El principio absoluto
- Gabriela Vallejo
- 27 dic 2019
- 1 Min. de lectura
Actualizado: 4 mar 2020
En un principio siempre están las palabras. ¿Qué es un traductor sin ellas? ¿Y qué es cualquiera sin ellas? No es que sean solo significativas sino que son misteriosas. Cada palabra en cada lengua tiene un origen, un linaje, una estirpe. Es como una persona, dotada de singularidad, con un pasado, un presente siempre cambiante y un futuro que no depende de ella. Ciertamente. Depende de un destino, quizá, y de encuentros y desencuentros. Las palabras han venido de lugares muy lejanos, con raíces que apuntan un origen que parte de la intención de alguien de querer expresar algo. Es una intención poderosa que crea el objeto “palabra”. Y es muy posible que no tenga nada que ver con la realidad que le dio vida.

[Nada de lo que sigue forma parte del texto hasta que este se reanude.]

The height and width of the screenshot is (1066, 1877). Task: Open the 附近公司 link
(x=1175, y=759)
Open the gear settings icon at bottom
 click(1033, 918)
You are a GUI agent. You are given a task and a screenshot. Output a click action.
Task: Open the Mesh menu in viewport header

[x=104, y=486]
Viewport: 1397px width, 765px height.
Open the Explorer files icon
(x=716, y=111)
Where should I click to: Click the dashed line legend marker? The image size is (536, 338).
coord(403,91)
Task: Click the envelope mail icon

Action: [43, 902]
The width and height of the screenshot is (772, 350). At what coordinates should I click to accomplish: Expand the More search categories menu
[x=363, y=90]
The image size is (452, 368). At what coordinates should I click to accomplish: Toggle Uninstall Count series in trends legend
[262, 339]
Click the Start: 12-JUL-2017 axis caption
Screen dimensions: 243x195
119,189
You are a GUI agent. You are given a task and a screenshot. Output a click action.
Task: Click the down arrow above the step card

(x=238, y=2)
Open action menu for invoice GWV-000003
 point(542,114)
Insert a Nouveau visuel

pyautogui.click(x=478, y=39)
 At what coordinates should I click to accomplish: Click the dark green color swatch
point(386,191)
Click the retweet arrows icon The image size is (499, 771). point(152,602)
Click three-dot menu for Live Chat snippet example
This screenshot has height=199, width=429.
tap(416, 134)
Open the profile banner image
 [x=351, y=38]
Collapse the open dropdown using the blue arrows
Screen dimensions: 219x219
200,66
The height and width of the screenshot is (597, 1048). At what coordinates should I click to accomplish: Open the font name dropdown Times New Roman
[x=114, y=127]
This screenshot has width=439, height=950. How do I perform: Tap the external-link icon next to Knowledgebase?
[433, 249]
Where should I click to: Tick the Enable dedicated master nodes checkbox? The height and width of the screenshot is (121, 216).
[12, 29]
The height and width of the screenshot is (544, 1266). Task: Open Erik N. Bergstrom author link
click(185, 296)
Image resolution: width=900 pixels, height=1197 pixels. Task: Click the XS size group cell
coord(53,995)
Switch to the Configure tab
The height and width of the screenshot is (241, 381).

¿Qué pasa cuando las palabras se unen? Un traductor sabe que ninguna de ellas permanece indemne. Todas cambian al tocarse y hacer frases. Cambia su química. Y un traductor, como un intermediario, como un demiurgo, debe interpretar y traducir esa química. Debe ser el testigo alerta de esos cambios, que a veces son muy sutiles. Es un oficio, pues que parte de la técnica para ir a la creación: debe poder desmantelar esas conexiones profundas para poder restablecerlas en otra lengua. Como un ingeniero que tiene que trasladar un montón de piedras para construir un puente. Cada lengua es un mundo de sonidos y sentidos, así que quien se interna por estos caminos no puede, por definición, negarse al viaje. Pero después de todo, ¿a quién no le gusta viajar?